You will want to pay attention to the type of corks you use. Of course it all depends on how long you intend to age the wine. Some corks are good for a couple of years; some much longer.
 
spraying the bottles

Hello,
I read that before bottling you should spray the bottles with 5 - 6 skirts (from a spray bottle) of K-meta and then let the bottles drip dry in the bottle tree rack. Would this eliminate the need to add the K-meta into the carboy before bottling?

Thank you
 
Hello,
I read that before bottling you should spray the bottles with 5 - 6 skirts (from a spray bottle) of K-meta and then let the bottles drip dry in the bottle tree rack. Would this eliminate the need to add the K-meta into the carboy before bottling?

Thank you

No. These are two separate issues. One is to sanitize the bottle; the other is to protect the wine for an extended period of time.
 
Wine was only started a few weeks back, just started the cleaing a few days ago. Need to bottle age as Im limited on carboys. Using a natural cork but just looking to extend shelf life for maybe 2 years. So how much of what do I need to add?
 
Wine was only started a few weeks back, just started the cleaing a few days ago. Need to bottle age as Im limited on carboys. Using a natural cork but just looking to extend shelf life for maybe 2 years. So how much of what do I need to add?

If you are clearing, I'll assume you added the supplied Kmeta packet, which came with the kit.

That being done, some kits say that if you are not going to drink the wine within six months, to add an additional 1/4 tsp of Kmeta before bottling.
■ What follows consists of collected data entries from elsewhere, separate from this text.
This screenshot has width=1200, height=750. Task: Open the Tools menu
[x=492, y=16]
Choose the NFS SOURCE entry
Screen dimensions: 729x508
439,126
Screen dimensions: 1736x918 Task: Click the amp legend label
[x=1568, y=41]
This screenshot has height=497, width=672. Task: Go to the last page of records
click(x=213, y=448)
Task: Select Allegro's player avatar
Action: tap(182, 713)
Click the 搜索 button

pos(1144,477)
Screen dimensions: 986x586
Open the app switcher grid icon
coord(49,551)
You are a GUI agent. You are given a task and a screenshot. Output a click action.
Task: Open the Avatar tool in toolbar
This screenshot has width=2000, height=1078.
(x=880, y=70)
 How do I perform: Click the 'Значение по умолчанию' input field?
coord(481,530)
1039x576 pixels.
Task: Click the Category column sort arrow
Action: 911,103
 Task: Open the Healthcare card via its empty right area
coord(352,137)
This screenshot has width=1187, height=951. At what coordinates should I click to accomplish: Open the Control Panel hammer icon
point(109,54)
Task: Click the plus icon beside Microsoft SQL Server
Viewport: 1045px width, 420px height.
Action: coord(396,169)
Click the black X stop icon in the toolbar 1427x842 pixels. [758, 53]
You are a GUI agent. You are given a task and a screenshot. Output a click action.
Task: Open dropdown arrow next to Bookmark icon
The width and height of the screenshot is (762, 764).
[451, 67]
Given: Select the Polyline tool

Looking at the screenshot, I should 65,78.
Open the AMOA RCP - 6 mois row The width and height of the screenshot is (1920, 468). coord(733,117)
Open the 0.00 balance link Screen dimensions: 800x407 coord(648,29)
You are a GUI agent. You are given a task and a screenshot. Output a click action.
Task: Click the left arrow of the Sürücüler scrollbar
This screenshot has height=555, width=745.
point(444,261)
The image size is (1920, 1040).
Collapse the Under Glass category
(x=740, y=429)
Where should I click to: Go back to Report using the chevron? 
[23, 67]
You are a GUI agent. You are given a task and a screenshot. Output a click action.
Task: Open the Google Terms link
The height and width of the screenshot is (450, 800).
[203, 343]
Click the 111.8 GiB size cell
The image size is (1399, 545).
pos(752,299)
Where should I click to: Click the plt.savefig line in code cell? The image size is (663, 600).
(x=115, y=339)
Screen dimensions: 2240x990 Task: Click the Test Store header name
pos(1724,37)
If you want to bottle age for about 2 years, I would add the extra just before you bottle, making sure it is stirred in very well.
 
Just add the extra 1/4 tsp of Kmeta as mentioned in the directions for ageing beyond 6 months. Since you need to get it into bottles asap to free up your carboy, I would suggest that when your wine is clear dissolve the extra kmeta in a bit of water, add it to your primary bucket, then rack your wine from your carboy into the bucket and then bottle from there.
I assume you have already added the included sulphite and sorbate at stabilization.
 
Yes all packets have been added at this point and just waiting to bottle but have a little time as we are leaving for vacation next friday so it will be left in carboy until march 10th. Then My new 3 gallon carboys will be here and with that one empty I have plans to have them all filled again. Hmm lots more carboys needed... lol Thanks folks... Cant wait for me to start helping folks here you guys and gals are great....
 
No. These are two separate issues. One is to sanitize the bottle; the other is to protect the wine for an extended period of time.

O.K. I thought the residual coating inside the bottle of the K-Meta would serve both purposes.

Thank you for the clarification,
Tony
 
O.K. I thought the residual coating inside the bottle of the K-Meta would serve both purposes.

Thank you for the clarification,
Tony

Of course any Kmeta present will also contribute to protecting the wine. Also, if the free SO2 level is very close to being good, the little bit still in the bottle will add a smidgin to the level. However, don't assume that small amount is going to protect your wine by itself. If the free SO2 level of your wine is low, you should adjust it separately and assume what you use for sanitizing the bottle is just for that purpose.